# My connection keeps timing out and xbox live wont work anymore!



## tjmazz23 (Sep 13, 2008)

Sorry if this is in the wrong section but recently ive had problems with my connection. when i play halo 3 i just keep lagging and lost over 200 exp cause it takes it as a forfeit. And when i try to download something it'll stop at like 90mb or 80mb or whatever and wont finish. This problem pretty much started happening when i got a new router but i dont think thats the problem. my xbox 360 and my computer is in the basement and my router and modem are upstairs. i run an ethernet cable to my 360 and my computer. The modem is a toshiba PCX1100U and my router is a linsys wireless-N broadband router. please help if u can .. and if u need any more info just ask. thanks for the help in advance


----------



## johnwill (Sep 26, 2002)

Is the cable from the router a new addition with the new router? If so, are you SURE it's wired correctly? I'm presuming this is a wired connection to the router?

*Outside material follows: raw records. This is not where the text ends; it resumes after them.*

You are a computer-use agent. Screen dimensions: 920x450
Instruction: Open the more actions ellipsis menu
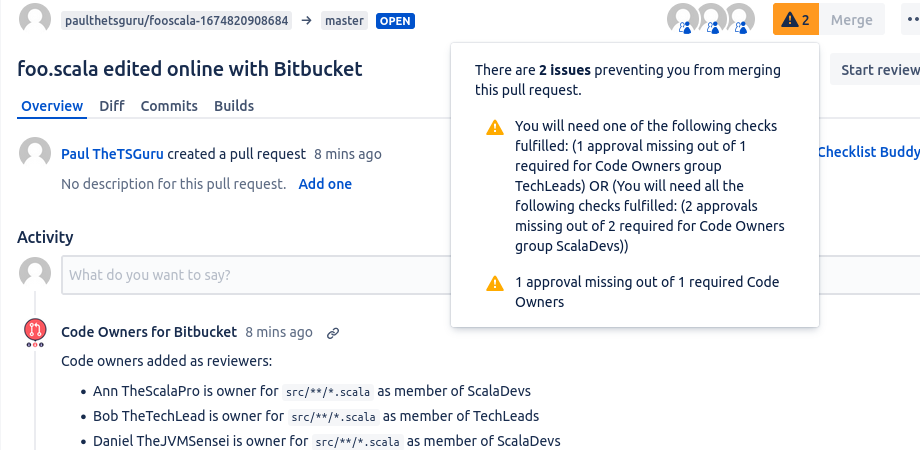pyautogui.click(x=911, y=19)
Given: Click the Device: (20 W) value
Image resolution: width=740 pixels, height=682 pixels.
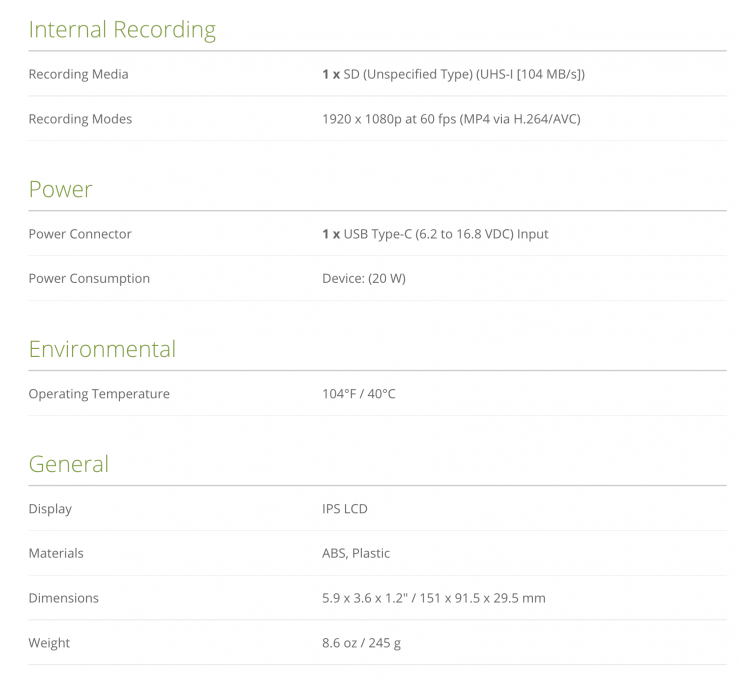Looking at the screenshot, I should coord(363,279).
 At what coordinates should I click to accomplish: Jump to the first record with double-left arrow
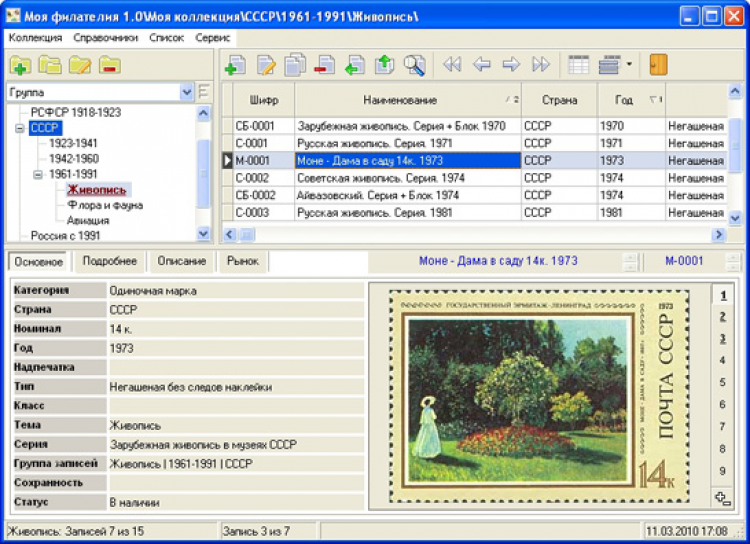452,66
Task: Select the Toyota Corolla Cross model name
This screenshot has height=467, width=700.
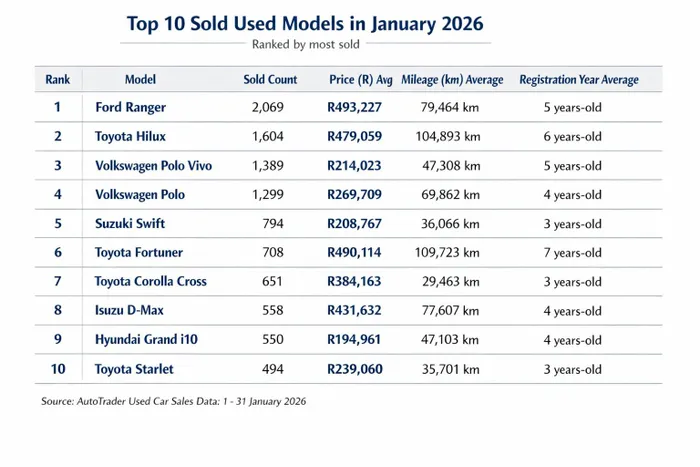Action: [151, 282]
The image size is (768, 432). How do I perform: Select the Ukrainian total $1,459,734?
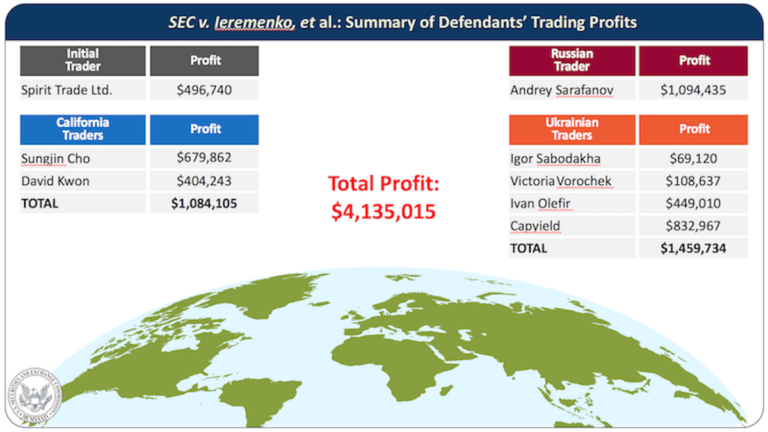[x=694, y=248]
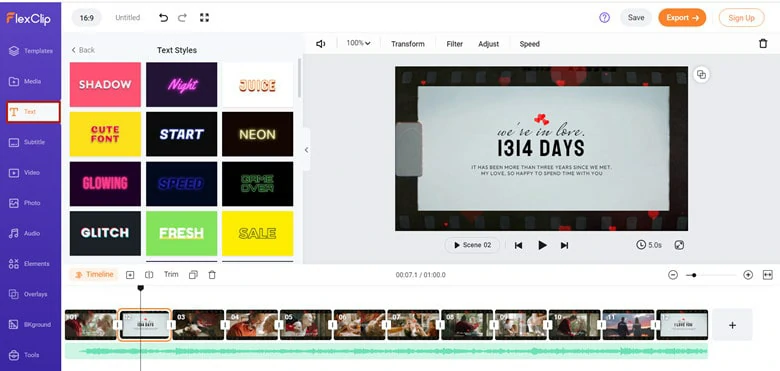Click the timeline zoom slider handle
The width and height of the screenshot is (780, 371).
694,275
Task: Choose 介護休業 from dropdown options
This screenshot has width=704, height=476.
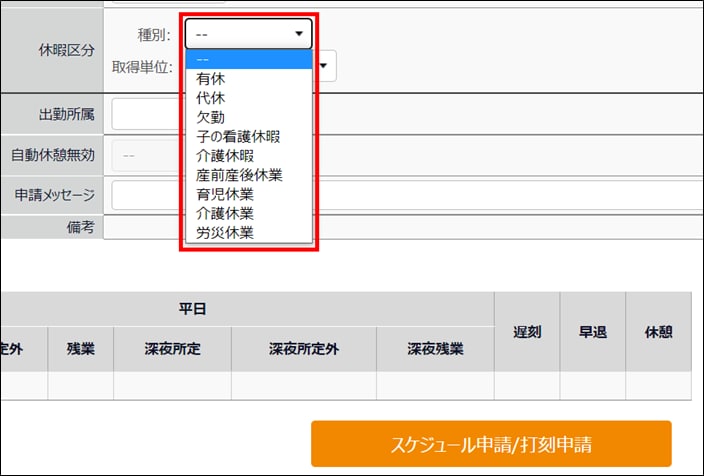Action: pos(248,213)
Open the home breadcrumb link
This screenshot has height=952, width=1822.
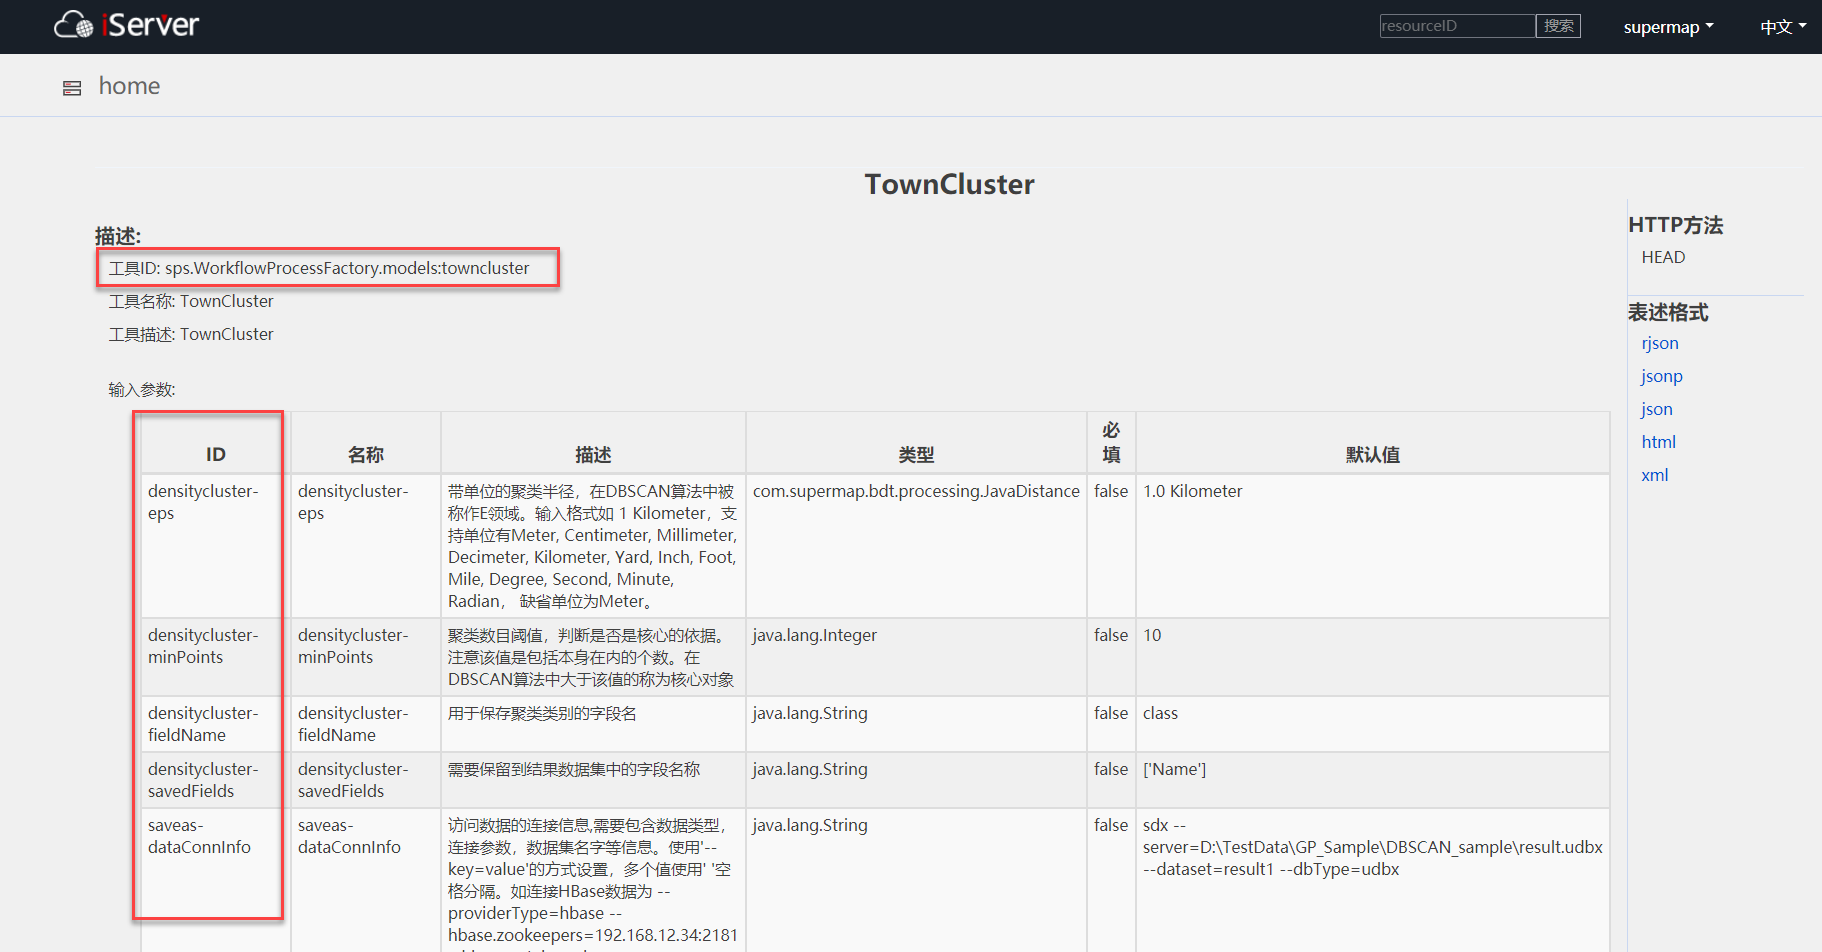pyautogui.click(x=129, y=86)
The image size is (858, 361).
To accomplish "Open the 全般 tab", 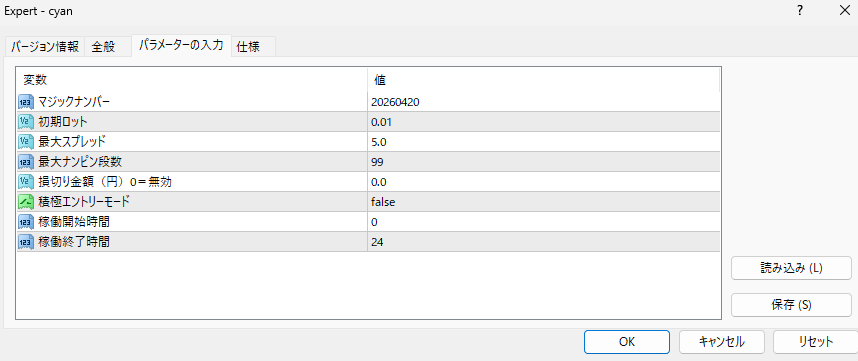I will (103, 47).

What happens if you connect the cable from the computer in question directly to the modem (power cycle the modem for this change). If that solves the problem, then it's the router.


----------



## tjmazz23 (Sep 13, 2008)

thanks for responding ive been away for a while but the problem primarily is in the basement and yes the router is wired throught the upstairs to my basement computer and xbox 360. and ive had the cables before i got the new router. and i still have this problem but whats power cycling im not very good with modems and routers.


----------



## tjmazz23 (Sep 13, 2008)

i google power cycle and did it. but i already tried it in the past and didnt work


----------



## johnwill (Sep 26, 2002)

You have a cable for two devices in the basement, how do those two devices share that cable connection?


----------



## tjmazz23 (Sep 13, 2008)

no i got two separate cables for the 2 devices (my xbox 360 and a computer).


----------



## johnwill (Sep 26, 2002)

Did you try swapping the cables in the basement to see if the problem follows the cable? If one of the devices in the basement works, try using an Ethernet switch to split the connection in the basement for the working cable.


----------



## tjmazz23 (Sep 13, 2008)

well i switched the cables and the problem persisted, my 360 kept lagging out of the game and my computer won't let me download anything.but i think the problem is with my general internet connection cause i cant download something from the upstairs computer either. so do you think i would need to get a new modem? cause i just got a new router.


----------



## johnwill (Sep 26, 2002)

I think you need to determine if the modem is defective before you just buy a new one. :smile:

Why not wire the connection to the XBOX directly to the modem and see if the problem still persists. That would narrow it down to the ISP connection or the modem.


----------